He faltered. “At my desk.”
“Right.” I sighed. “Wouldn’t it have been simpler to phone? So I could have talked you through what to do?”
“Er, I don’t know the number. I’m new and-”
“Fine,” I said. “Take me to your PC.”
“Thanks,” he smiled, sweeping a hand through his hair as we walked towards his desk. “I should learn how to use a computer.”
I shrugged. “There’s plenty I don’t know how to do.”
“Like what?” he smiled flirtatiously.
I grinned back. “Why would I tell you? I barely know you.”
He didn’t respond as I discovered that his keyboard lead had come loose. Then, once I’d reconnected it, he picked up on my comment.
“Get to know me.” He extended his hand. “Luke.”
I tentatively shook his hand. “Madeleine.”
“That’s a nice name,” he said, like he meant it.
Even at that moment, I felt out of my depth. I was twenty-five and, though I’d had boyfriends, I’d always sought out my equals: masters of logic, novices at romance. Yet here I was, aware that Luke at least wanted me as a tick on his list, feeling honoured. I felt my cheeks redden, heard my heart beat firmer and said yes to an after-work drink.
I said yes to a meal, yes to a taxi, yes to his bed.
We fell in love and worked alongside each other, cautiously but successfully. As Luke gained experience, his salary bloated and, when we moved in together a year into the relationship, we were able to buy somewhere nicer than anything I could afford on my own.
All was well, until six months ago. Until Tina joined Kramers.
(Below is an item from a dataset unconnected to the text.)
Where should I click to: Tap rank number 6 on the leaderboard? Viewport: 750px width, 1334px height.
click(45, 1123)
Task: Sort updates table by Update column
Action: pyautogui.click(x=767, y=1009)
I wasn’t the jealous type. I’d always been a realist, and had had enough disappointments in my life to know that the next kick in the teeth was potentially around the corner. But, over time, Luke had made me into an optimist, glass half-full for the first time.
I only realised how far I’d fallen once Luke started paying attention to Tina. I felt like I was being wrenched apart. My existence had been too narrow to entertain this kind of pain before, and our relationship opened me up to new ways of thinking and feeling. It was only natural that the lows would be as intense as the highs.
Luke denied there was a problem and asked where my evidence was, like I was a lawyer too, our relationship a war to be fought in court. But I didn’t need proof.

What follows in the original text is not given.